DIY Synthetic Aperture Radar 118
An anonymous reader lets us know about a DIY synthetic aperture radar built for $240 in parts (give or take). Here's PDF slideware from the Ph.D. student's research. "Using a discarded garage door opener, an old cordless drill, and a collection of surplus microwave parts, a high resolution X-band linear rail synthetic aperture radar (SAR) imaging system was developed for approximately $240 material cost. Entry into the field of radar cross section measurements or SAR algorithm development is often difficult due to the cost of high-end precision pulsed IF or other precision radar test instruments."
Wave Motion Gun? (Score:2, Interesting)
Can you mount this on your car? Maybe torch the guy who cut you off in traffic?
SAR is really cool (Score:2, Interesting)
I worked for a company started by a person who did SAR research in school. His project was based off an earlier one done by my current business partner at the time. A small rail track is still mounted on top of the engineering building at the university from these projects.
The big difference with what that company, www.ImSAR.com, is doing and anyone else is the size. The system they developed is 2lbs and smaller than a shoebox. At the time, the next smallest system was 50 lbs. This little box can fly a a payload on an 18 pound UAV. Check out the website for some pretty cool images of the unit and generated SAR images. IEEE Spectrum magazine did a cool piece on it in the Jan 2009 issue.
The system was running an ARM with montavista and did realtime (within a few seconds) calculations to transmit the video down to the observer. The antenna is a printed PCB and is mounted on a gimbal that moves using RC airplane control servos. To test the thing quickly, we'd hop in a car and mount it to a bracket on the window and go cruise around town. Definitely got some strange looks doing that. The boss even was once stopped by the cops because of "suspicious activity" that had been reported. Since then, they've now build a small RC plane that can fly it around for quick testing instead of a car.
Re:A lot more than 240 (Score:3, Interesting)
Someone in a university usually can just get a radar from the university. That doesn't mean, he can proclaim that he invented a zero-cost radar.
Old stuff (Score:1, Interesting)
I did this exact thing in 1984 in grad school for MSEE. Only it didn't require quite as much hardware as he used.
At the time it was hush-hush because it was for Air Force to use on new bomber construction - B1 with stealth-like attributes.
Cost more too. May have to revisit now that can find cheap parts.
Got all the microwave parts at hamfests? (Score:3, Interesting)

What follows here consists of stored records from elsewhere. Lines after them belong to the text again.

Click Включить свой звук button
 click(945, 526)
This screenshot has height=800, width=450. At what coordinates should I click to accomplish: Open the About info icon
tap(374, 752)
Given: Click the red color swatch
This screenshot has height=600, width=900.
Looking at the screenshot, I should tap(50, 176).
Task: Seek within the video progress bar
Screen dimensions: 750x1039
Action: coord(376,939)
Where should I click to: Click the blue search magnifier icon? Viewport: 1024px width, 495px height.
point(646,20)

I'm impressed with what this guy found at a hamfest. We don't see much microwave gear in Silicon Valley surplus any more. eBay, though, has a decent selection of microwave horns, low noise amplifiers, mixers, and waveguide. It looks like anybody could get the necessary parts in small quantity. New, though, those parts are expensive, so building low-cost robot vision systems this way is hard.
Also, when your "garage machine shop" has a Bridgeport milling machine, you're way above the usual home shop level. Still, if there's a TechShop in your town, you can get access to such machines.

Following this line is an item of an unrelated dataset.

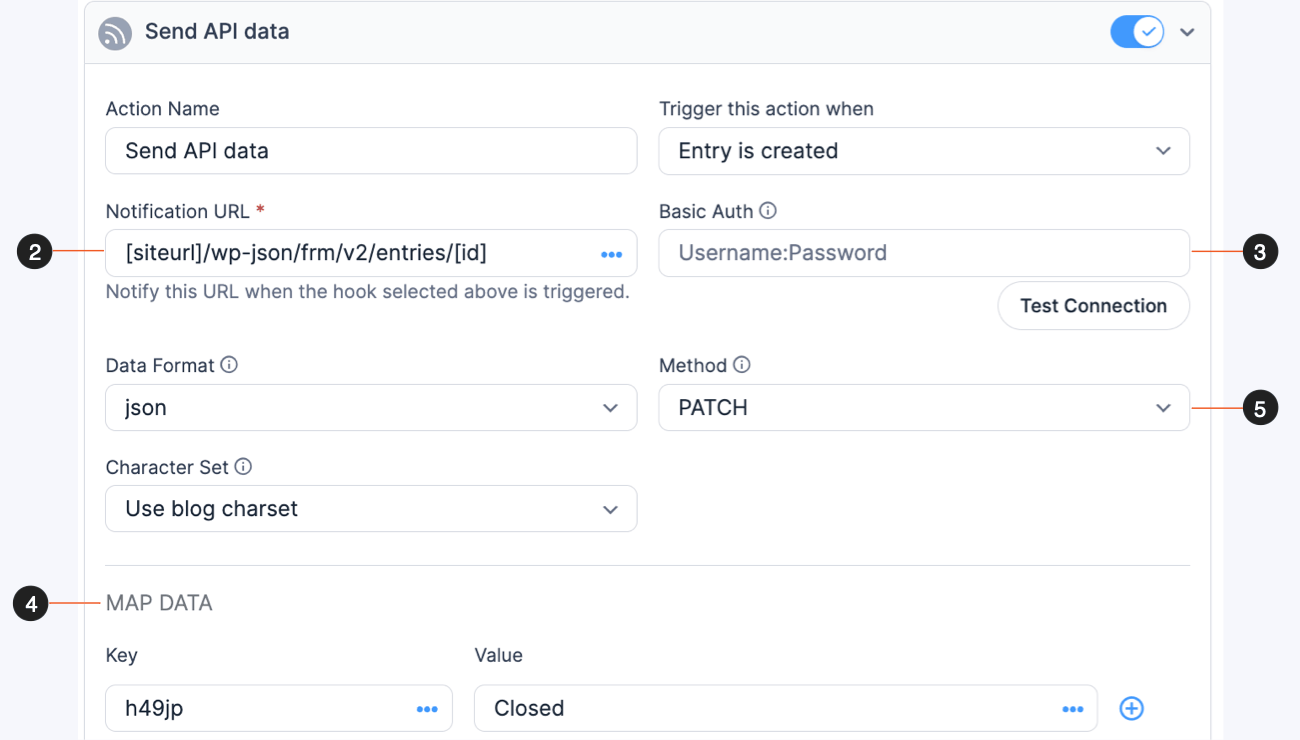The height and width of the screenshot is (740, 1300).
Task: Disable the Send API data action
Action: click(1136, 31)
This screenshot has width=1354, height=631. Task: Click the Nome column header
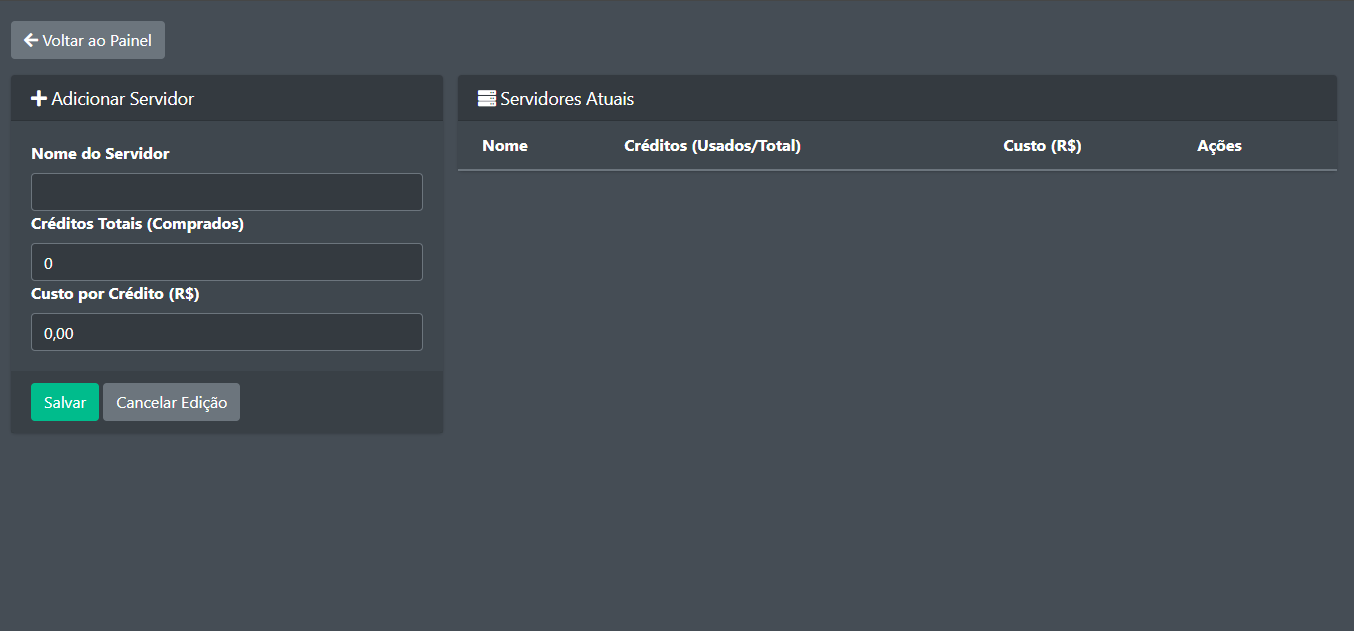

A big problem working in this area, even if you know what you're doing, is that the test gear you need costs more than the thing you're making. Reading the design notes, some of which are on Air Force Research Lab stationery, indicate that the hamfest parts were tested and characterized using reasonably good test gear. And this was an MIT student, with access to MIT labs.

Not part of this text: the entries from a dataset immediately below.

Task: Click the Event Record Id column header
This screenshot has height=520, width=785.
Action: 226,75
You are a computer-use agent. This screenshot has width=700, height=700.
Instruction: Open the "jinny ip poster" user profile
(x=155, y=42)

I ran into that building a small LIDAR in the early 1990s. The parts cost wasn't too bad, but I needed access to about $20K in test gear to debug the thing.
Cool Technology, but ... (Score:1, Interesting)
It's still amazing a humble little bat accomplishes essentially the same thing except with sound, especially given the computational resources fourier transformations require.
The point isn't the specific price (Score:3, Interesting)
$150 to $450 on EBay, but still your point is valid.
Even if it is $700, his point still doesn't invalidate the researcher's point: technology which the conventional wisdom holds is only available to organizations with large budgets is actually available at what are essentially middle-class consumer prices.
The point isn't that you can do it for precisely $500 or $700 or $1200 or $2000 or $5000. The point is if you know someone with reasonable engineering skills and you can raise a few thousand bucks, you can build this stuff.
If nothing else, this has significant ramifications for asymmetric military conflicts...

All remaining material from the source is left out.